Lois Jovanovič, MD: 1947-2018

Dr. Lois Jovanovič pioneered the protocols that make it possible for women with diabetes to deliver healthy babies.
Courtesy Photo

When Lois left this earth on the day before Yom Kippur, September 18, the world mourned. Word of her passing traveled from Santa Barbara to her “cousins” across the globe — Los Angeles, Israel, Spain, and beyond. Our inboxes at the Sansum Diabetes Research Institute were soon bursting with condolences and stories from patients whose lives had been forever changed by her gifted approach as a physician.

During my years following her around, soaking up as much wisdom as possible, she shared many stories.

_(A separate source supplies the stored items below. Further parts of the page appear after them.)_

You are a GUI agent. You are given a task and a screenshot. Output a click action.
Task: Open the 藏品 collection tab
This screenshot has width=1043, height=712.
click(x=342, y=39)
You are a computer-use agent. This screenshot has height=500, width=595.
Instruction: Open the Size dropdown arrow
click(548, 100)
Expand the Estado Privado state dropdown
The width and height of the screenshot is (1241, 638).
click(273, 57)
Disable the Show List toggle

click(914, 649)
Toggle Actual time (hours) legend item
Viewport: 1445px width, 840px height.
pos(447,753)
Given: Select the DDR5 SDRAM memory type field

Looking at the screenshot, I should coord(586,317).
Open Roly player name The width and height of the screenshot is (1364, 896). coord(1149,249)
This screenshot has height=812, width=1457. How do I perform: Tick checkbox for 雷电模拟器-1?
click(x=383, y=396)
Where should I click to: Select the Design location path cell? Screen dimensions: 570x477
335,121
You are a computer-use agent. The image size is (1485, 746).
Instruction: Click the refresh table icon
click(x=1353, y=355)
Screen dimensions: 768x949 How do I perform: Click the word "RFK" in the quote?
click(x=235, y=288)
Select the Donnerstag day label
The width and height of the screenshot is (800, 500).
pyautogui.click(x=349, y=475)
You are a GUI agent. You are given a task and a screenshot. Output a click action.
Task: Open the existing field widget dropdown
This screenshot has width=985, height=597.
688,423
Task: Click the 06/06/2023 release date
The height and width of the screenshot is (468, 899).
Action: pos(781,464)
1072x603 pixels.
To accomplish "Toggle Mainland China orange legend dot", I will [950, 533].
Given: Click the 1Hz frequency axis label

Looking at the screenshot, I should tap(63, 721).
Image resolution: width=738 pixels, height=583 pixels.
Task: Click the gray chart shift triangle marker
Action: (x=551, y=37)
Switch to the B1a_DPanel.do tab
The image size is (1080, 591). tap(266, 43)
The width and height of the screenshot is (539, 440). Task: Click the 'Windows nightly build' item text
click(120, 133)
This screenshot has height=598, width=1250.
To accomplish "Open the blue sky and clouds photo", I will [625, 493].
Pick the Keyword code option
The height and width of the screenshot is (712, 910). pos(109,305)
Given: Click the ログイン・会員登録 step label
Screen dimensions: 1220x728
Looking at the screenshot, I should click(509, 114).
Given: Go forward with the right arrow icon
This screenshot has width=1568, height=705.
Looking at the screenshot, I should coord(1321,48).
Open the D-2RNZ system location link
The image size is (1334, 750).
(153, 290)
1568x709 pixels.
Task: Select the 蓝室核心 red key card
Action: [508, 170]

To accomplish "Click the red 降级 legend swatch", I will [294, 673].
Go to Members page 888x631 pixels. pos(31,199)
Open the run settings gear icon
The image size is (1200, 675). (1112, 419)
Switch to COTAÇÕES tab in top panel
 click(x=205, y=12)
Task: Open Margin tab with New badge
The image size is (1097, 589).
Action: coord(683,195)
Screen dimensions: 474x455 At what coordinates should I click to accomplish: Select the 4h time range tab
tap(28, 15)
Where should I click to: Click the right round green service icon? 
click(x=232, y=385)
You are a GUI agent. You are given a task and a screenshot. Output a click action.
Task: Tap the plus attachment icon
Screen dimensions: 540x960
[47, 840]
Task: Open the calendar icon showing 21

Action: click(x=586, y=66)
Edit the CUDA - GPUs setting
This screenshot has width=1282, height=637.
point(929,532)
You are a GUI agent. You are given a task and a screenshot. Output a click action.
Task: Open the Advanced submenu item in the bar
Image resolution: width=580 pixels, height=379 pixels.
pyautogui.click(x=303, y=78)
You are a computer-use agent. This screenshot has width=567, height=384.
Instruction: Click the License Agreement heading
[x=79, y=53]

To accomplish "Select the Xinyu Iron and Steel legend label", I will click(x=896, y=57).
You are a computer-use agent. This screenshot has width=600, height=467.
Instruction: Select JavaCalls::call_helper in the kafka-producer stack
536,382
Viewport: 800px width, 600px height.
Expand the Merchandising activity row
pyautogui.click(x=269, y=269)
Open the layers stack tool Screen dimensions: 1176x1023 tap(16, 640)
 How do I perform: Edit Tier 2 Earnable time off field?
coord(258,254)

Some of my favorites were her reflections of simplistic pearls about her day-to-day life as a mother to her beloved two children, Kevin and Larisa. As a mother in New York City, she would use the N.Y.C. Museum of Modern Art as a playground. She also talked a lot about how proud she was of her grown children and their successful lives and her extraordinary grandchildren, Larisa’s Caitlyn and Madeline and Kevin’s Luke and Dylan.

My other favorite stories were about the challenges of being a mother in medicine with the added challenge of having type 1 diabetes. As both a physician and mother in the 1970s at Cornell, she needed to hide her pregnancies until she delivered. She’d later tuck her infants under the nurses’ station so she could do the rounds on her patients, her brazen tenacity opening doors that were previously closed to women. Lois was “leaning in” well before it was popular to do so. Dr. Lois Jovanovič was an exceptional speaker and teacher with an extraordinary stage presence.